I am somewhat surprised, though, that you were apparently unaware until just this moment of the extent to which insurance companies dishonestly treated their policyholders in order to deny coverage.

You were a pretty frequent contributor to debates over health care reform, and one of the central issues in those debates concerned the issue of creating a system that made arbitrary, profit-seeking decisions like this more unlikely. The term “rescission” essentially entered the American consciousness during the debates over health care reform in the period before and after Obama took office, and the House Energy and Commerce Committee held hearings on policy terminations in the summer of 2009. This is when Robin Beaton testified about her own case.

In a national debate where some of the central issues included the way that health coverage currently works in the United States, and the ways in which Americans can often be denied health care even if they actually pay for coverage, the fact that someone who spent some considerable time participating in the debate could be unaware of the issue of rescission in that debate is rather perplexing. While it’s not surprising that you didn’t remember Beaton’s specific case (i didn’t either), the fact that you were unaware of this behavior altogether surprised me, especially since you generally do seem to go to the trouble of informing yourself on the issues that you choose to debate on this board.

From a two year old post. Bricker has backed UHC.

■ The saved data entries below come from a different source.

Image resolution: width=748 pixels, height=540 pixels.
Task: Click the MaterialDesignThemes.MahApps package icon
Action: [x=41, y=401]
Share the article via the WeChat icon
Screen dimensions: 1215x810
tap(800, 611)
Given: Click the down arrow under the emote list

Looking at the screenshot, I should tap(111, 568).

Thank you for the direct answer. I agree that this – or these, your above suggestions – would be “a bare minimum” but it is a step in the right direction.

That’s fair, and frankly, in re-reading that post in which I said it was bunk, I think the problem was (a) I didn’t find the claims plausible, but (b) failed to more fully investigate them to determine if they really were bunk. In other words, I called them “bunk” as a knee-jerk reaction, not a result of careful study.

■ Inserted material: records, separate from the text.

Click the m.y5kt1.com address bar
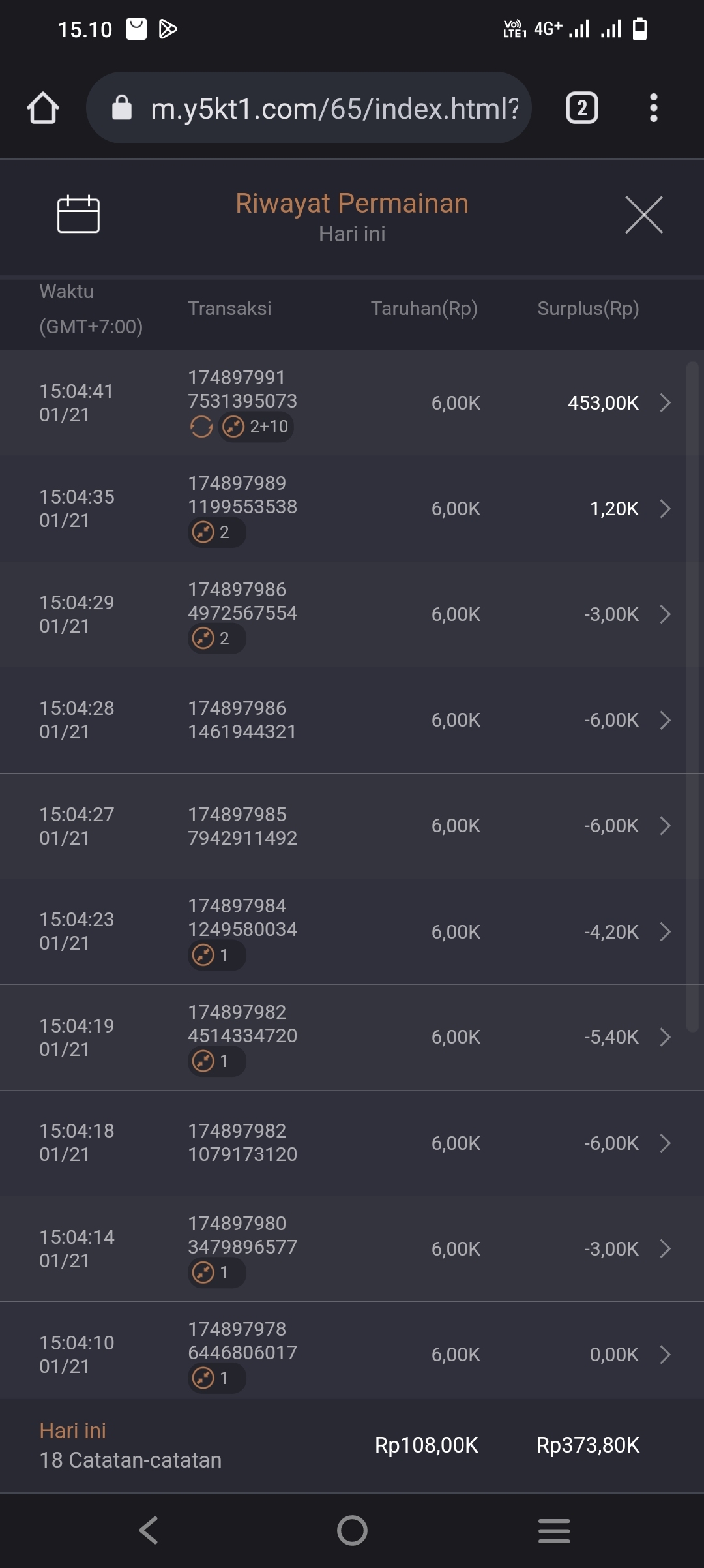Image resolution: width=704 pixels, height=1568 pixels. pos(332,108)
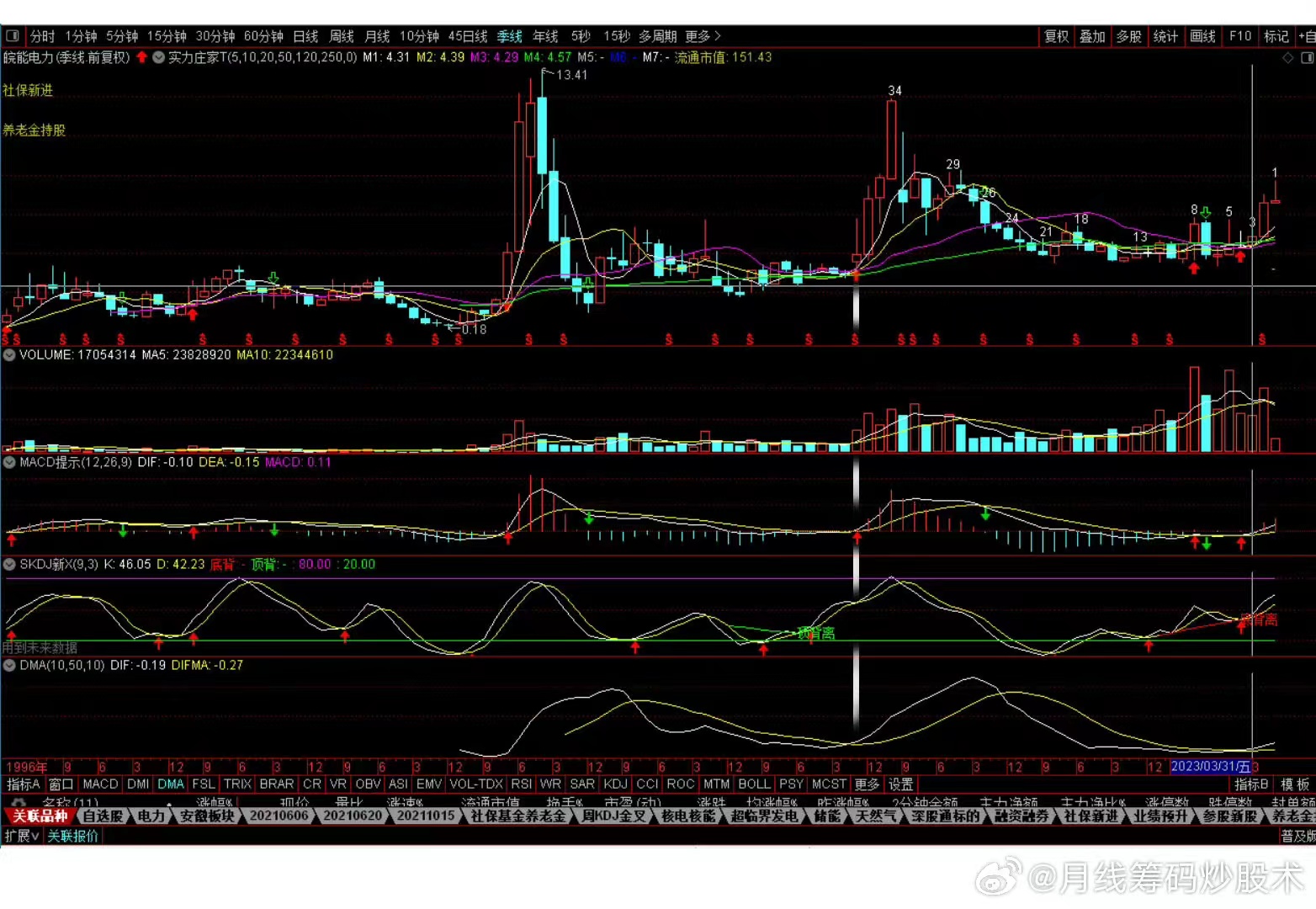Image resolution: width=1316 pixels, height=909 pixels.
Task: Click the panel layout icon at top-left
Action: [x=13, y=36]
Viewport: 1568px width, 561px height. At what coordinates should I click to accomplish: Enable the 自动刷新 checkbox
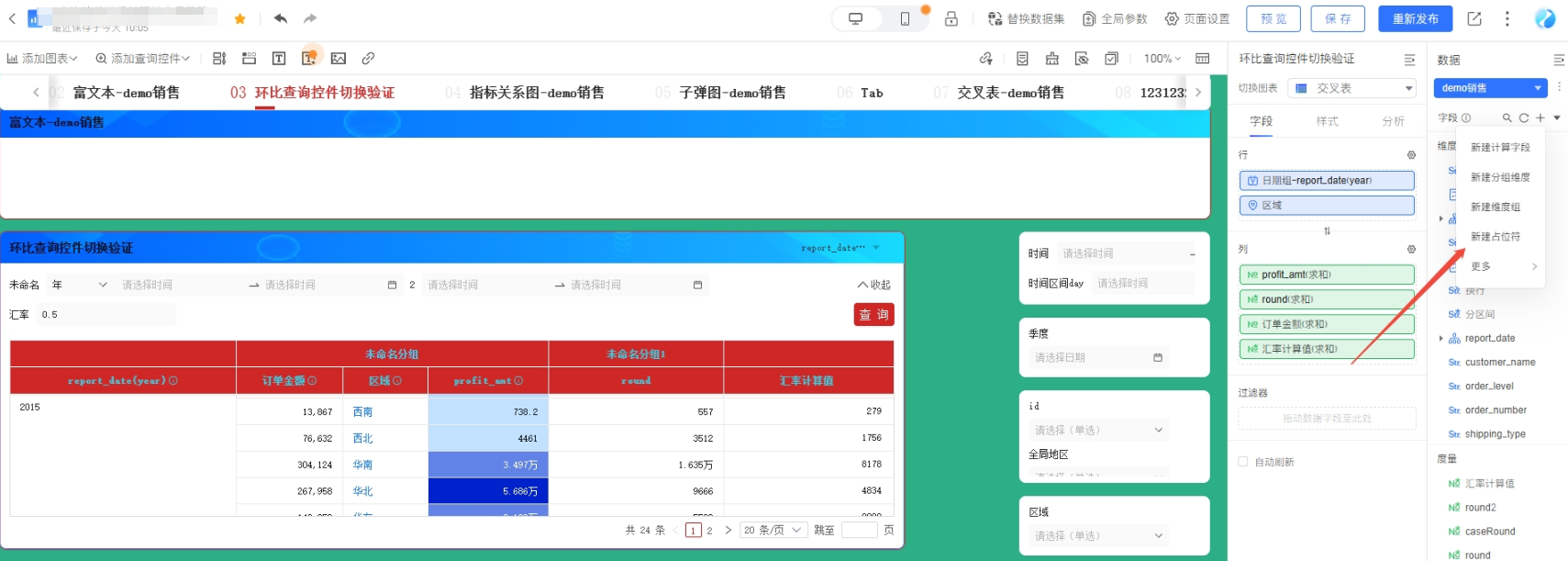pyautogui.click(x=1243, y=462)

I appreciate your comment that I usually inform myself a little better, and I usually do… but, for whatever reason, not this time.

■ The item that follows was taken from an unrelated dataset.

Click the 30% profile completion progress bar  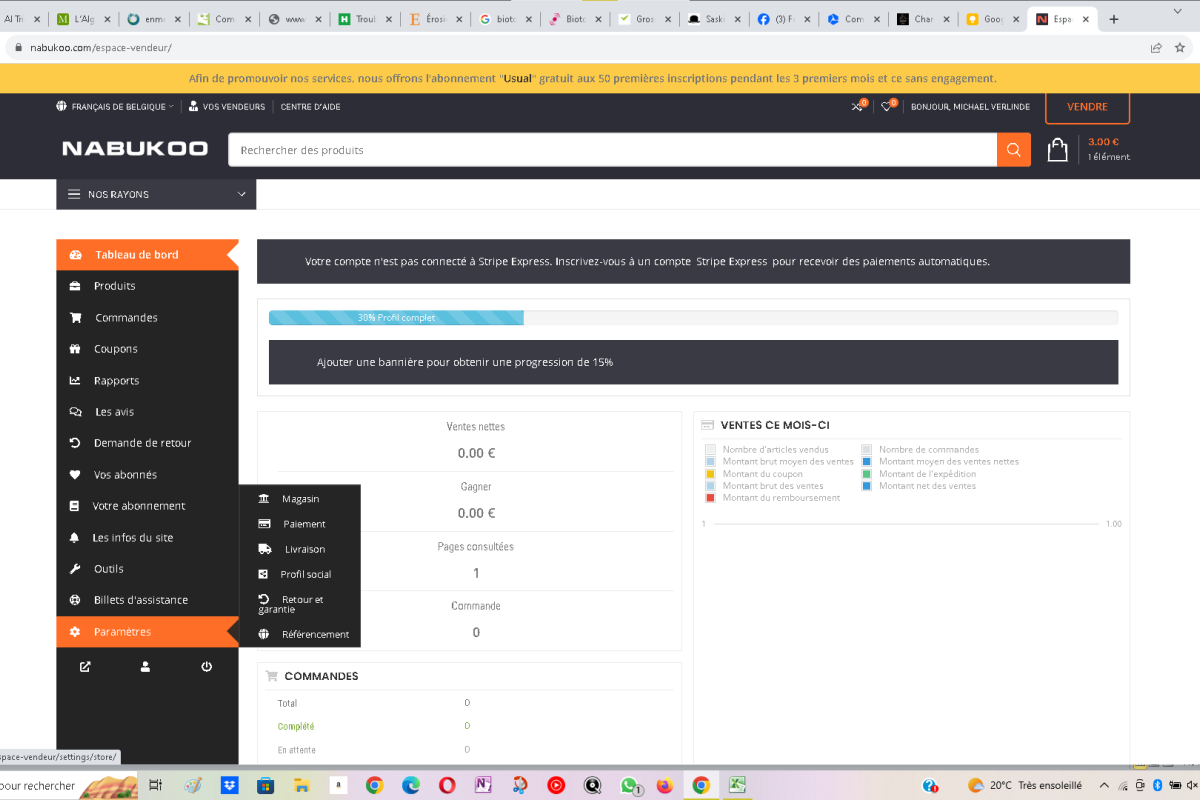396,318
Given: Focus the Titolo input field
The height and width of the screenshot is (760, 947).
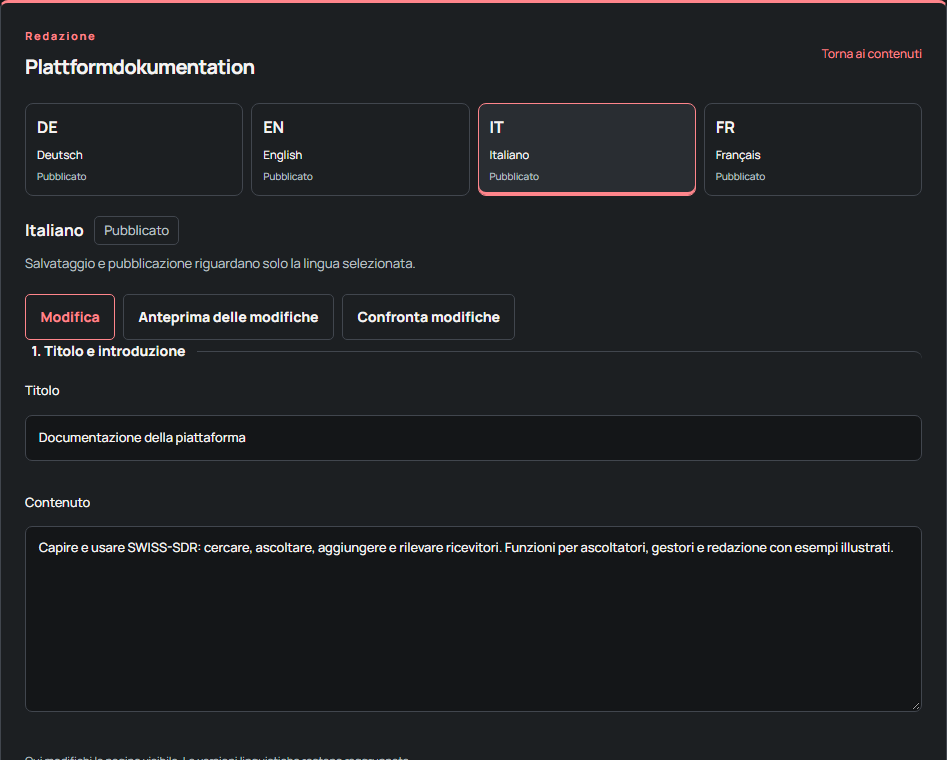Looking at the screenshot, I should pos(473,437).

And given that I have now seen the lack of knowledge I had, I’ve admitted as much. Can’t really do more.

Oh yes you can, buddy. Prove ol’ **'luc **correct in his prediction. We’re right, you’re smart – now you’re ours.

Time to get a big "L"iberal sweater and join the cheerleading squad. :wink: :smiley:

No, I’m afraid I’m not quite there yet.

Well. now, lets not rush things. For myself, I have little faith in drastic reversals of a political opinion. If one can change one’s mind that quickly, one isn’t changing anything of any significance anyway.

Not to get too picky, but it’s not impossible to be in favor of some sort of government involvement in healthcare AND remain politically conservative. My own state’s governor is an example of that: Mitch Daniels started a program that allows people who don’t qualify for Medicaid and have no access employer-sponsored insurance to obtain health coverage at a reasonable cost. The individuals do have to contribute, based on income (and I have to report any raise or increase in income when it occurs so they can adjust my monthly bill), but because it is subsidized for the poor and near-poor they aren’t shut out, and pre-existing conditions are no bar to joining up. It’s not a perfect solution, but it has enabled my spouse to keep up with his diabetes such that he is now healthier and requires less medication than when first diagnosed, as opposed to out of control/in the hospital/losing body parts. It has also enabled me to get care when I needed it so I could continue working instead of waiting until things were at ER levels of severity in order to get treatment. Yes, oh horrors, state subsidized health coverage (that is what it is) in a Red state. A down side is that it does lock us into staying in Indiana instead of going elsewhere in search of a better economy but we can live with that.

For TL:DNR - Bricker might “concede”/change his mind on this one issue but still otherwise be a conservative. One issue does not a liberal make.